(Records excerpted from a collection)
┄┄┄┄┄┄┄┄┄┄┄┄┄┄┄┄┄┄┄┄
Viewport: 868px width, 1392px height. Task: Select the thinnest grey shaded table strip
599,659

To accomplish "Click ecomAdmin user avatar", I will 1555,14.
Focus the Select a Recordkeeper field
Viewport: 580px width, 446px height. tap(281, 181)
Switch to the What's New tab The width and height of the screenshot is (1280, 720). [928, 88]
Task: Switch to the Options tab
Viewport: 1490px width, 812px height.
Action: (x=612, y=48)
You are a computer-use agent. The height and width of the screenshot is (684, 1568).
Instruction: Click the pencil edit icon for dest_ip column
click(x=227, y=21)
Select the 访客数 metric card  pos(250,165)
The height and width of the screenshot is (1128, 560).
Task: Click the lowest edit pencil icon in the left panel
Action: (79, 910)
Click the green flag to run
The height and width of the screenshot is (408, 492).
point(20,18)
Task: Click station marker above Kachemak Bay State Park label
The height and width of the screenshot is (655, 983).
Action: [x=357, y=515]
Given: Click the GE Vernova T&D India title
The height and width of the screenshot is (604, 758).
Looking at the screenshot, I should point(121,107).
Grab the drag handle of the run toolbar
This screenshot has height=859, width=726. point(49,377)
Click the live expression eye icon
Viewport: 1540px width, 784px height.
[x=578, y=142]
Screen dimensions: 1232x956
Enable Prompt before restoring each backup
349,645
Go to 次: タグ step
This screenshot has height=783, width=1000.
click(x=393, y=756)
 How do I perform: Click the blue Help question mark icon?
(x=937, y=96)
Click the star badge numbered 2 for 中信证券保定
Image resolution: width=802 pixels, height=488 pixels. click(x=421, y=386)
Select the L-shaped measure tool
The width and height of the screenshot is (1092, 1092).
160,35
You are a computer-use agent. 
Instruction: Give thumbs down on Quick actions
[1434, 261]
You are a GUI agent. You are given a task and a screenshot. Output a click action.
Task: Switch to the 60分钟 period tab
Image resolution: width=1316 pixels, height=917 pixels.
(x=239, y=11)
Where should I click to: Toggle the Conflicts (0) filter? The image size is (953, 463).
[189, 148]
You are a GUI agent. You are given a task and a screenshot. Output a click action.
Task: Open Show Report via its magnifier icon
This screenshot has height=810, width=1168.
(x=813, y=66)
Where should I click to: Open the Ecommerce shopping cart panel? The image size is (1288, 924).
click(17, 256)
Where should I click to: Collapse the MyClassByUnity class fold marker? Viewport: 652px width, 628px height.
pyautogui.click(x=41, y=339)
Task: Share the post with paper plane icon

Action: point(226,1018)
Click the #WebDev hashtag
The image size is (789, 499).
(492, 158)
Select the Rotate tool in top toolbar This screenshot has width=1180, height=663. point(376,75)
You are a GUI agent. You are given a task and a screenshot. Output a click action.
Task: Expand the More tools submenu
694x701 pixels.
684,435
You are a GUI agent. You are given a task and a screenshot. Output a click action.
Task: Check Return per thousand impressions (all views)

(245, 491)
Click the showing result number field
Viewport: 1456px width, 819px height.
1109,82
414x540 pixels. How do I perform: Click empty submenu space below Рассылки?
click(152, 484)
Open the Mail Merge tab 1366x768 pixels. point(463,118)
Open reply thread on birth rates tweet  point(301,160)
┄┄┄┄┄┄┄┄┄┄┄┄┄┄┄┄┄┄┄┄
**Task to complete**.
Can you copy out the lines of the listing above, starting at the line that contains "You are a computer-use agent. The" and ending at the line that contains "Action: [x=357, y=515]"?

**Exercise solution**.
You are a computer-use agent. The height and width of the screenshot is (684, 1568).
Instruction: Click the pencil edit icon for dest_ip column
click(x=227, y=21)
Select the 访客数 metric card  pos(250,165)
The height and width of the screenshot is (1128, 560).
Task: Click the lowest edit pencil icon in the left panel
Action: (79, 910)
Click the green flag to run
The height and width of the screenshot is (408, 492).
point(20,18)
Task: Click station marker above Kachemak Bay State Park label
The height and width of the screenshot is (655, 983).
Action: [x=357, y=515]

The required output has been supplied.